● **WHAT YOU HAVE TO DO**
Using the data below, reproduce exactly the lines from the line with "Task: Open My account button" to the line with "You are a GUI", both included; pictures must be dropped.

□ □ □ □ □ □ □

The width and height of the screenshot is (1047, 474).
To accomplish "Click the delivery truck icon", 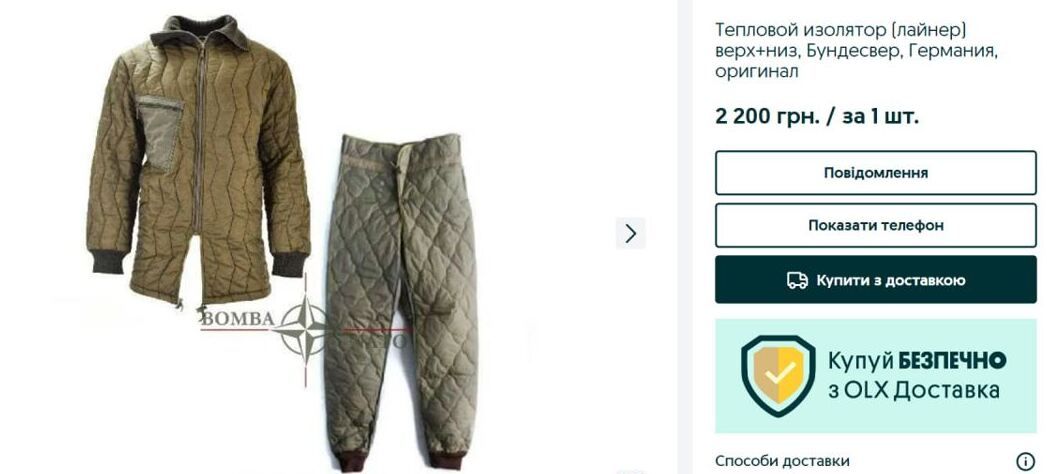I will [797, 280].
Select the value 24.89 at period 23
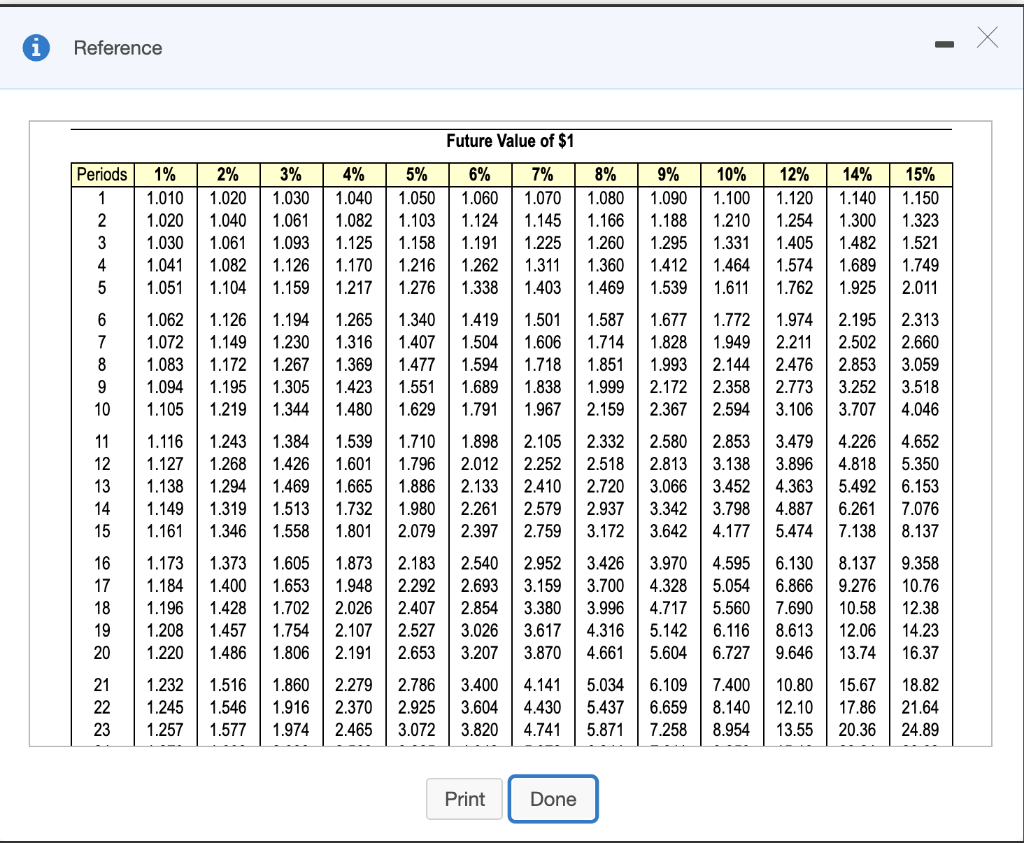The width and height of the screenshot is (1024, 843). 920,730
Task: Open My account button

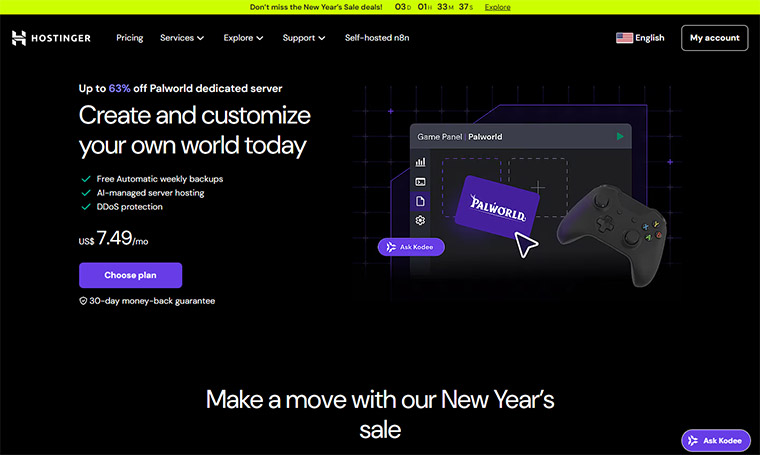Action: [x=714, y=38]
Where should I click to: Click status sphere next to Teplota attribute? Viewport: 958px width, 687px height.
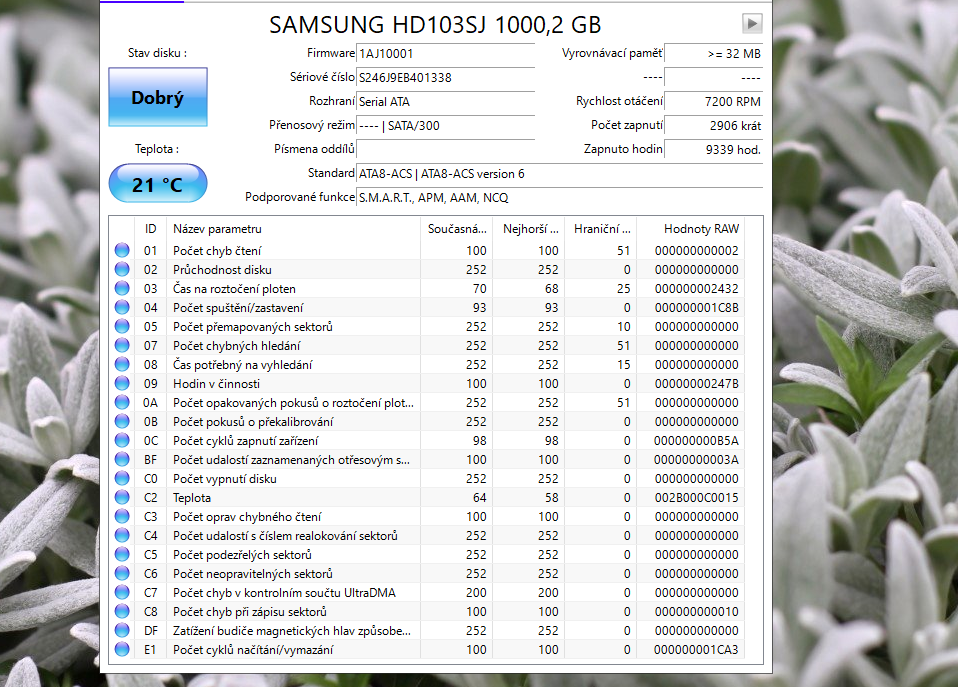(x=122, y=497)
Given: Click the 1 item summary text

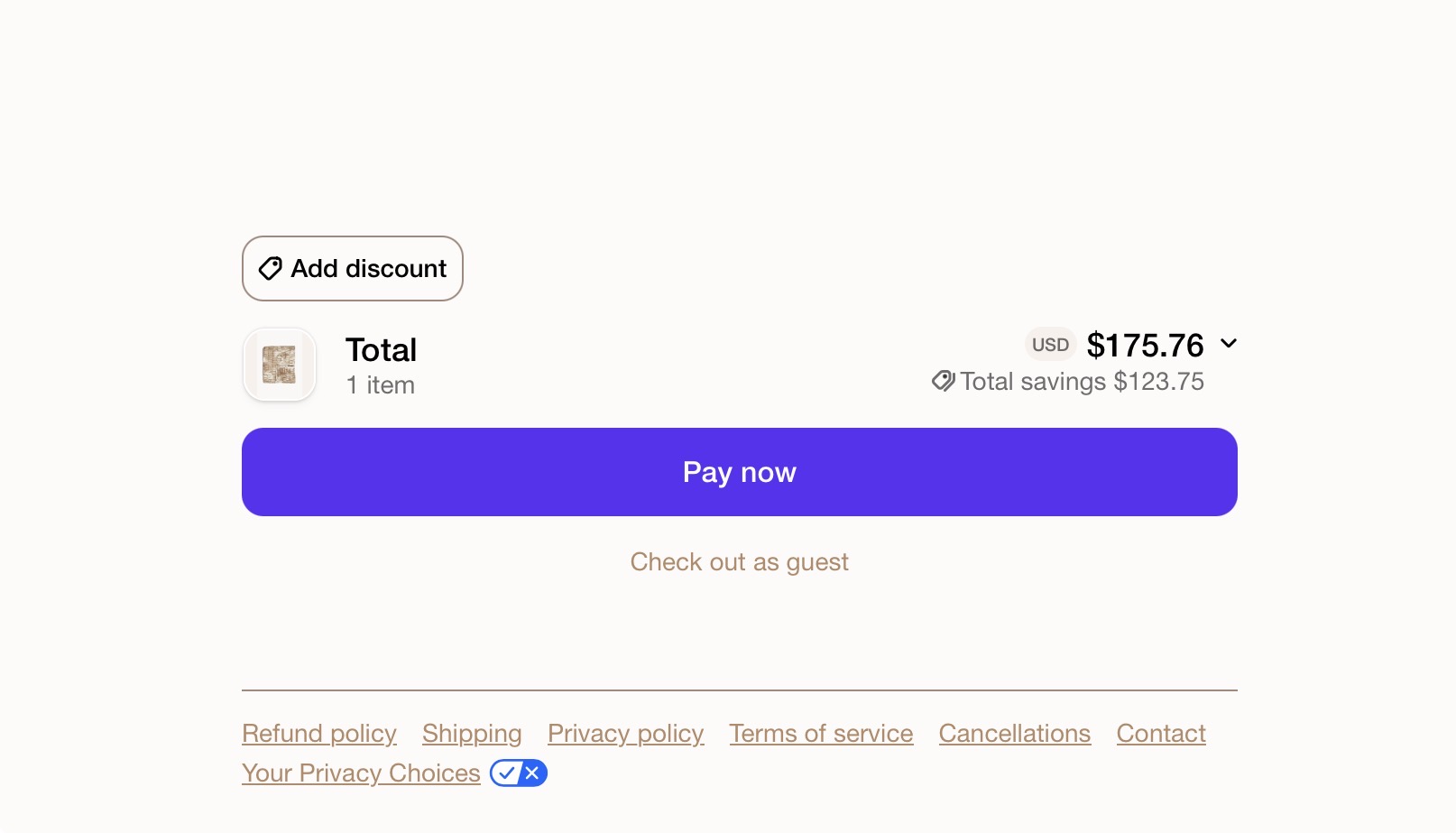Looking at the screenshot, I should point(381,385).
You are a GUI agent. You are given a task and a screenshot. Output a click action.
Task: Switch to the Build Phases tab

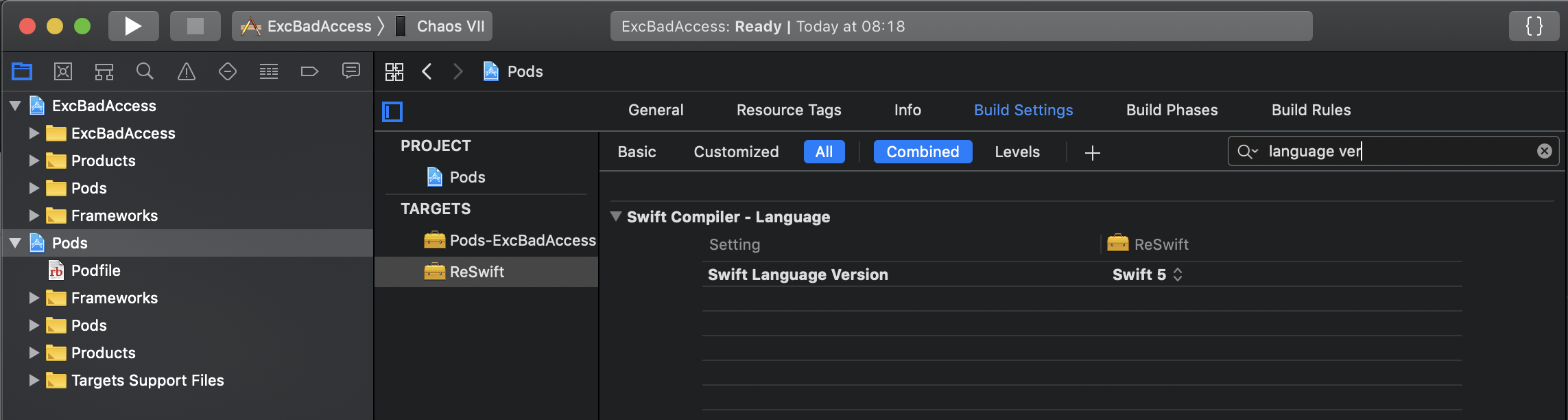(x=1172, y=110)
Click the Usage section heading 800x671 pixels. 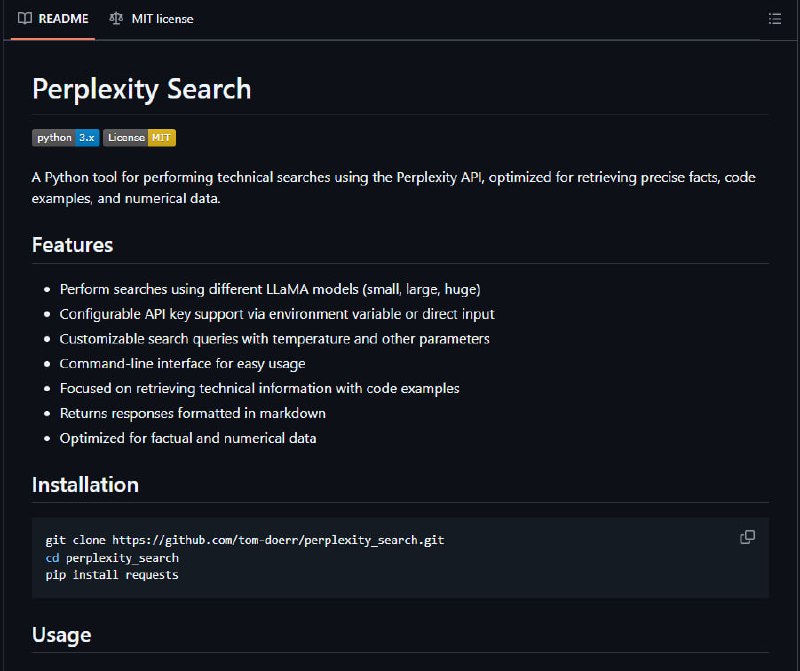coord(62,635)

□ □ □ □ □ □ □

● **YOUR SOLUTION**
Task: Open My account button

Action: [x=714, y=38]
Where should I click to: Click status sphere next to Teplota attribute? Viewport: 958px width, 687px height.
(x=122, y=497)
Given: Click the 1 item summary text

Looking at the screenshot, I should point(381,385).
You are a GUI agent. You are given a task and a screenshot. Output a click action.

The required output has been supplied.